Relatedly, Yang believes Hoka’s ability to develop a results-driven, consumer-informed but also brand-led culture has been instrumental to Hoka’s fast success. She elaborated, “I think that’s really important because the consumer wants to be led. So you listen to the consumer, be very consumer informed, but then be brand-led…It’s nuanced, but it’s quite important.”
Hoka further benefited by aligning the organization on brand values around achievement, authenticity, boldness, inclusivity, empowerment, and joy. “Those values are super important,” said Yang. “And it was super important that we instill those across all of our associates. It wasn’t just words on the page.”
Yang said that beyond catapulting Hoka’s growth, including a significant share in the run specialty channel, the brand has been able to shift to selling nearly all product at full price, and women now make up more than 50 percent of the brand’s buyers.
Yang said, “In a nutshell, we really prided ourselves in being bold, being smart and moving fast.”
Yang’s overall discussion focused on what it takes to drive “pro-ruption,” a phrase she defined as “a positive disruption focused on challenging the status quo and making an industry, and, importantly, consumers, stop and take notice.” She discussed what she learned in her career on how brands can disrupt.
Yang’s first stop in the industry was at Reebok as an associate product manager of the tennis category where she met Serena and Venus Williams in their early-teens before going pro. At the time, Reebok was on a roll and had briefly moved ahead of Nike in annual revenues. Yang credited Reebok’s success in the late eighties to then-CEO Paul Fireman, who she said, “brought a real boldness and sense of urgency to the culture of Reebok.” She also said Fireman followed the “there’s always room at the top” mantra, providing opportunities for his employees to succeed.
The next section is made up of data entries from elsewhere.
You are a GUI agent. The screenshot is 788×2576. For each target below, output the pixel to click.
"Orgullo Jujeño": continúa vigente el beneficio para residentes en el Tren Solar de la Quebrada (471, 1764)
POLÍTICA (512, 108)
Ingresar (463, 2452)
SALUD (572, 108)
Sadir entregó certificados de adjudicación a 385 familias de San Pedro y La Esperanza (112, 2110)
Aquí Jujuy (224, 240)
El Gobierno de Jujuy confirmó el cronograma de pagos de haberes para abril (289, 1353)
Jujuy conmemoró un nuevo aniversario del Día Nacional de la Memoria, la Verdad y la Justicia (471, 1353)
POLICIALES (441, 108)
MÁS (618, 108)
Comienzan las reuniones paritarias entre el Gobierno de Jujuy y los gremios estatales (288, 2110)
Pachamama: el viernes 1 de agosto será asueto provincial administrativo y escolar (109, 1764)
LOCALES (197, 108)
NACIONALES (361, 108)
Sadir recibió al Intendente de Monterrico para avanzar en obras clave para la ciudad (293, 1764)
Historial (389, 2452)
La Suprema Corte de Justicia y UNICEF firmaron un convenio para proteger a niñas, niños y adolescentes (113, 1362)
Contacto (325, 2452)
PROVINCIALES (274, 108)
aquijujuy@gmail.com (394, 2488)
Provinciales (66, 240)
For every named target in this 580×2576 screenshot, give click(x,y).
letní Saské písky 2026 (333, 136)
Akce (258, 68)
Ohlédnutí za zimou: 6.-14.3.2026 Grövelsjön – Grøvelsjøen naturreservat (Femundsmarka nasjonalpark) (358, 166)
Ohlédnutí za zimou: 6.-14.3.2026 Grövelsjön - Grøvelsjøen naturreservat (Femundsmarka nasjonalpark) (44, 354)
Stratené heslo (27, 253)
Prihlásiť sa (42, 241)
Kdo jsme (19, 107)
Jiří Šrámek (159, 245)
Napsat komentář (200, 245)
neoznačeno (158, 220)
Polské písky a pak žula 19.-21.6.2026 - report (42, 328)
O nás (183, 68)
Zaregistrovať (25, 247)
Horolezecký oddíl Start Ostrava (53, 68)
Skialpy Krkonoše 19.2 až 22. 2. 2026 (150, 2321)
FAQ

After Reebok, she went to Tommy Hilfiger, where the designer, at the time, was working closely in guiding the brand. Relating a story about Hilfiger’s obsession with finding the optimal shoe lace for his footwear launch, she learned about the importance of paying attention to detail. Yang said, “He had an intention to detail on product that was really sort of mind-boggling.”
At Timberland, she learned from then-CEO Jeffrey Swartz about the importance of values long before corporate values started being seen as a core leadership tool. Yang shared, “Disruptors aren’t afraid to forge a new path and often put focus time and energy on something that goes well beyond just the product or service.”
On New Balance, Yang noted that the Boston-based company has found success without the “deep, deep pockets of a public company.” She said, “The lesson I learned there really was definitely you have to work smarter, not harder, to find your whitespace, but it absolutely can be done.”
Some smaller brands she’s watching that she sees as disruptors in the sports and related lifestyle space include Cotopaxi, Kizik, Janji, Thousand, and Johnnie-O.
Yang noted that “taking on the status quo” and being disruptive can take on many forms. “There’s no silver bullet here, right? There’s no jazzy secret. It’s hard work,” she concluded.